> **Exercise prompt**
Every line in the data below that includes "agent" belongs in the answer, copied as it stands.

> **Dataset records**

•••••

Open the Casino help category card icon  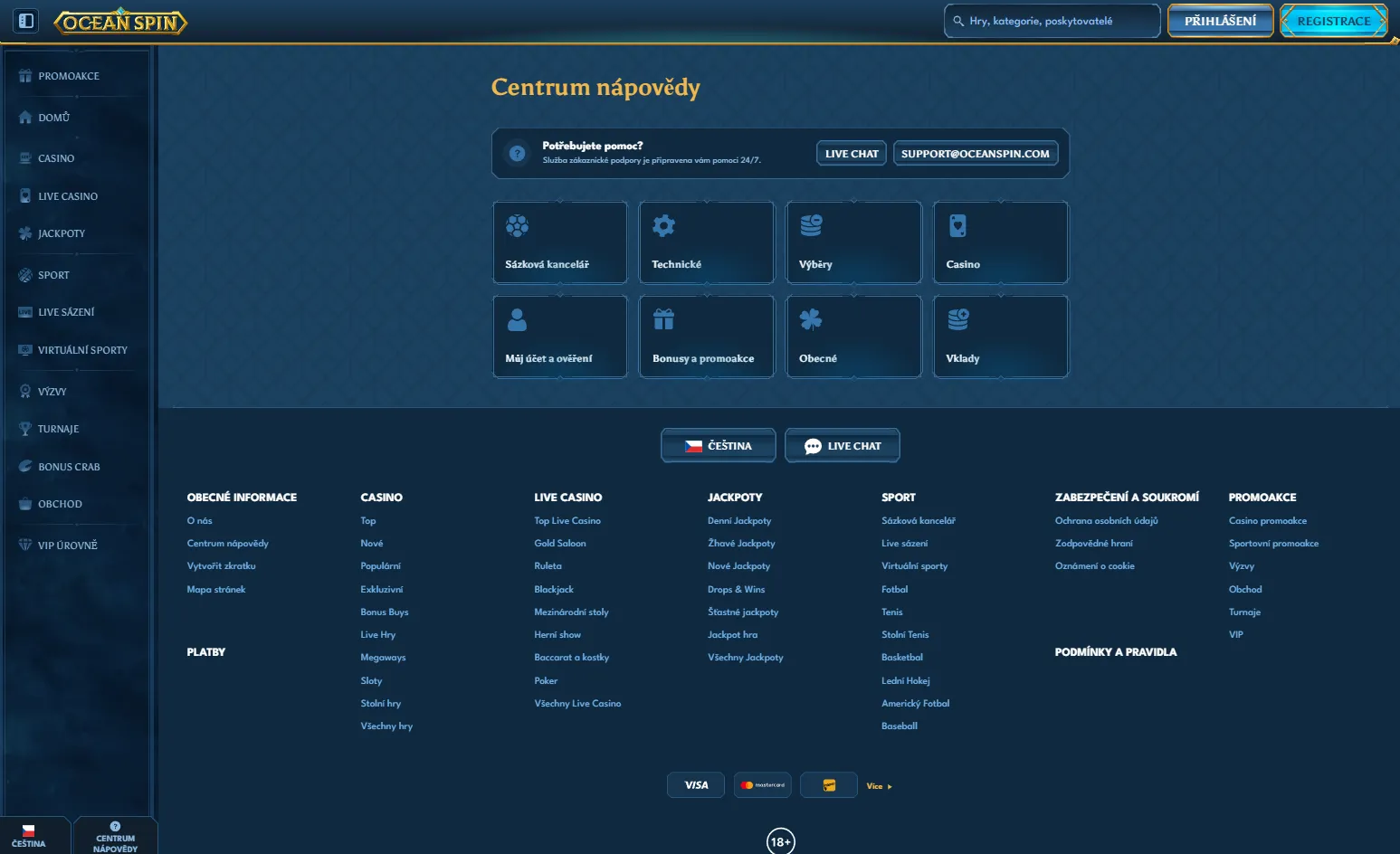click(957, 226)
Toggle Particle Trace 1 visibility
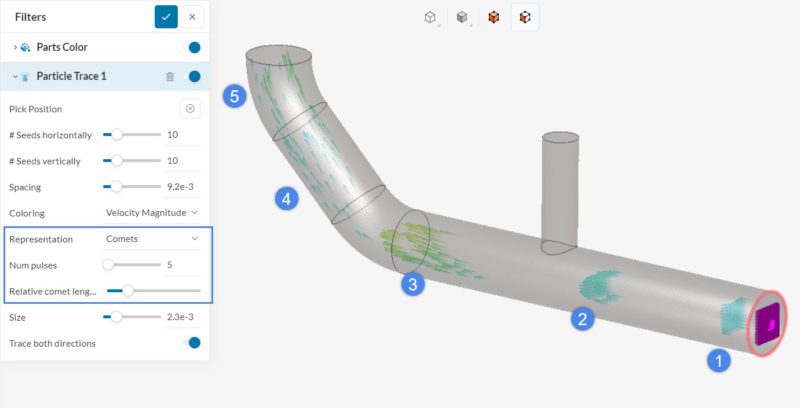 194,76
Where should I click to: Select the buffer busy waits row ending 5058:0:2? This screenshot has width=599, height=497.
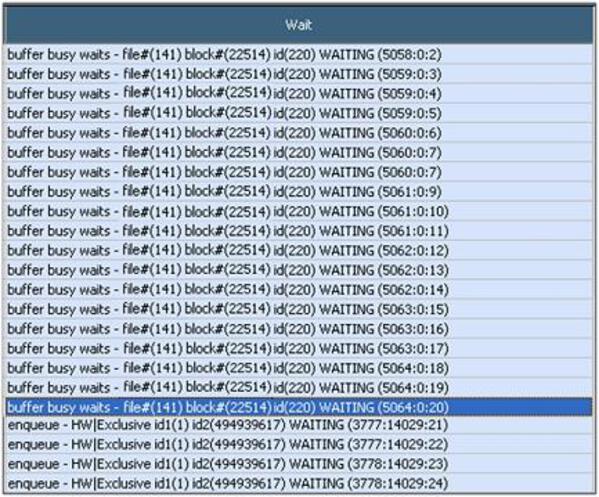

•••••

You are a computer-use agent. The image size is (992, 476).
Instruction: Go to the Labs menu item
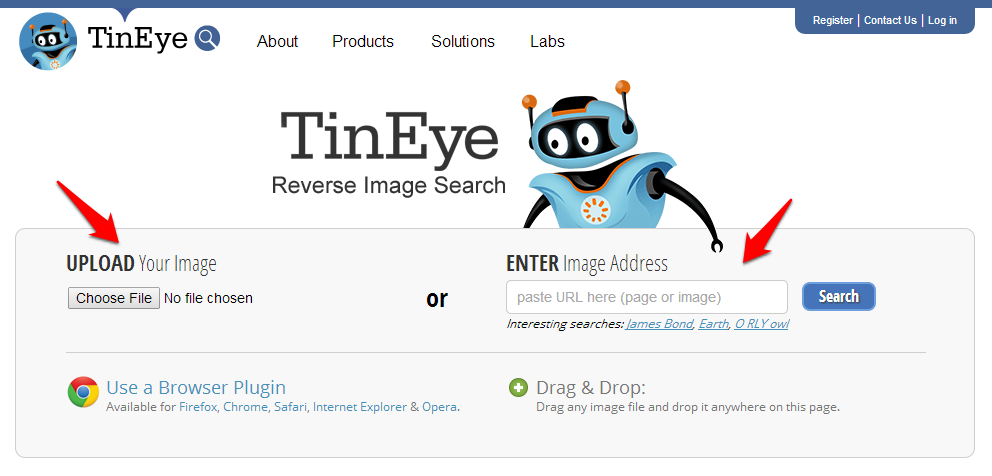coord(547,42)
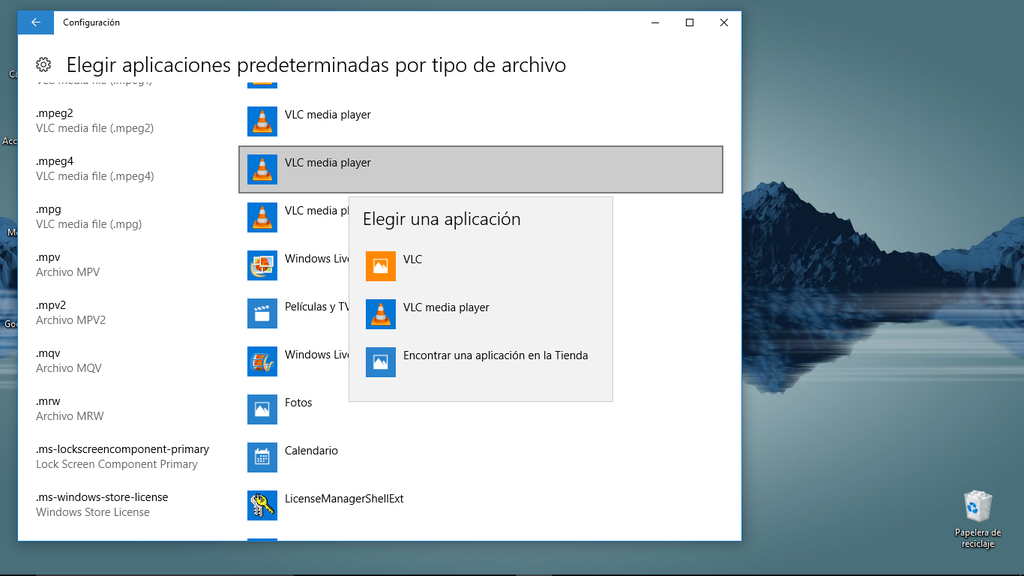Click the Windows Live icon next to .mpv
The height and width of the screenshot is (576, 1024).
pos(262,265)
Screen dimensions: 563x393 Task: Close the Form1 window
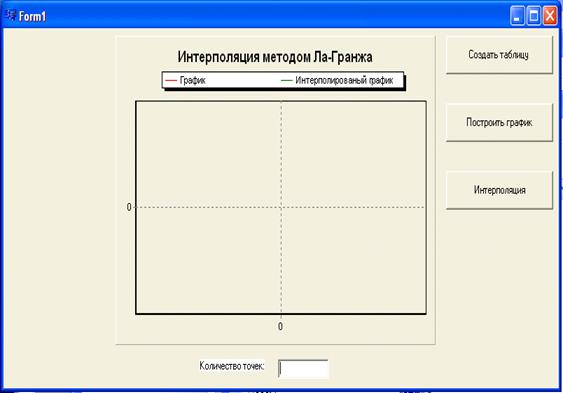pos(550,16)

•••••

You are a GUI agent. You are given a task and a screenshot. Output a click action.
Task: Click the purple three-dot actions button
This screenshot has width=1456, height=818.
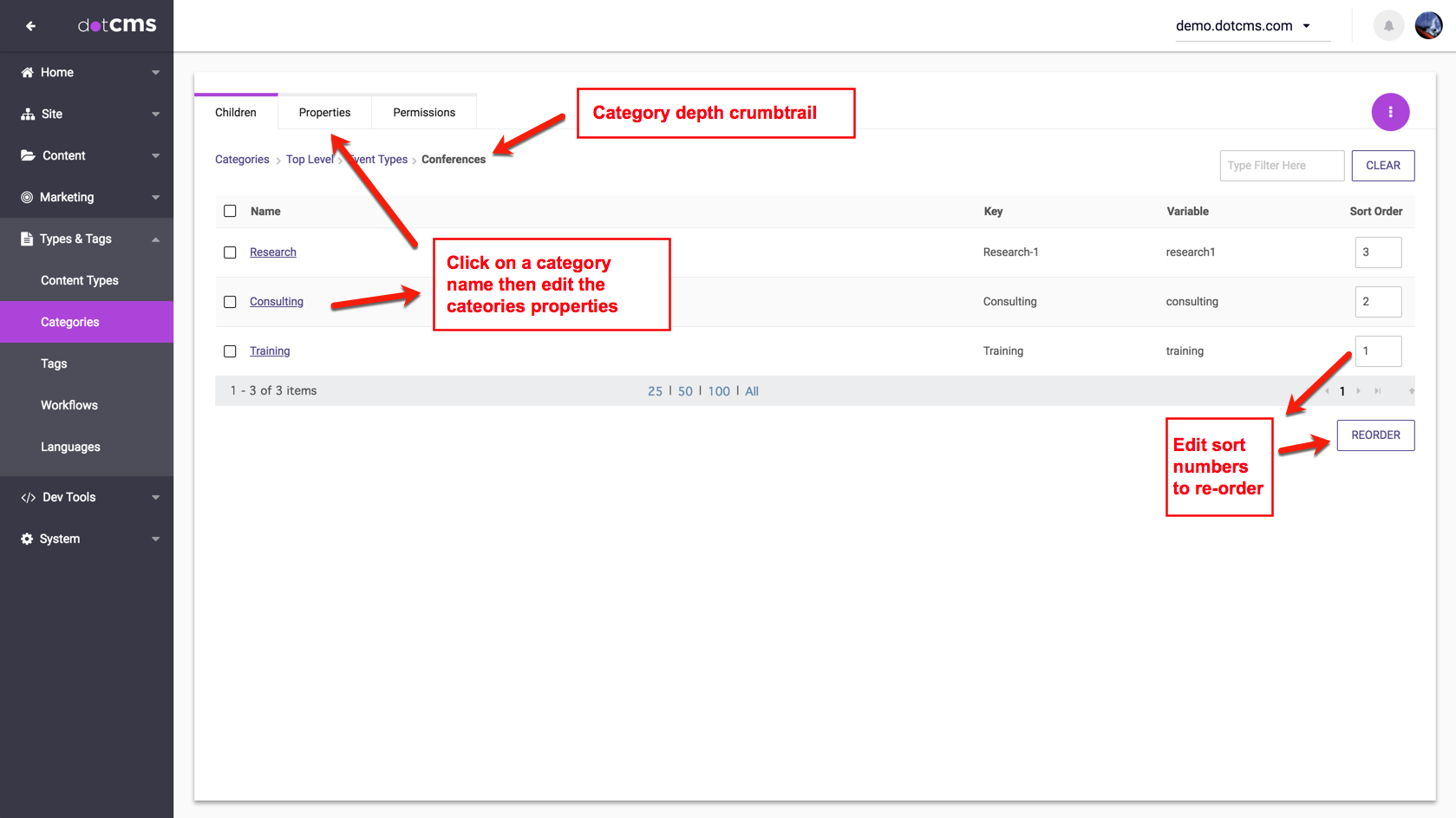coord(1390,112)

•••••

> **Task solution**
You are a computer-use agent. The image size is (992, 476).
You are a GUI agent. You are given a task and a screenshot. Output a click action.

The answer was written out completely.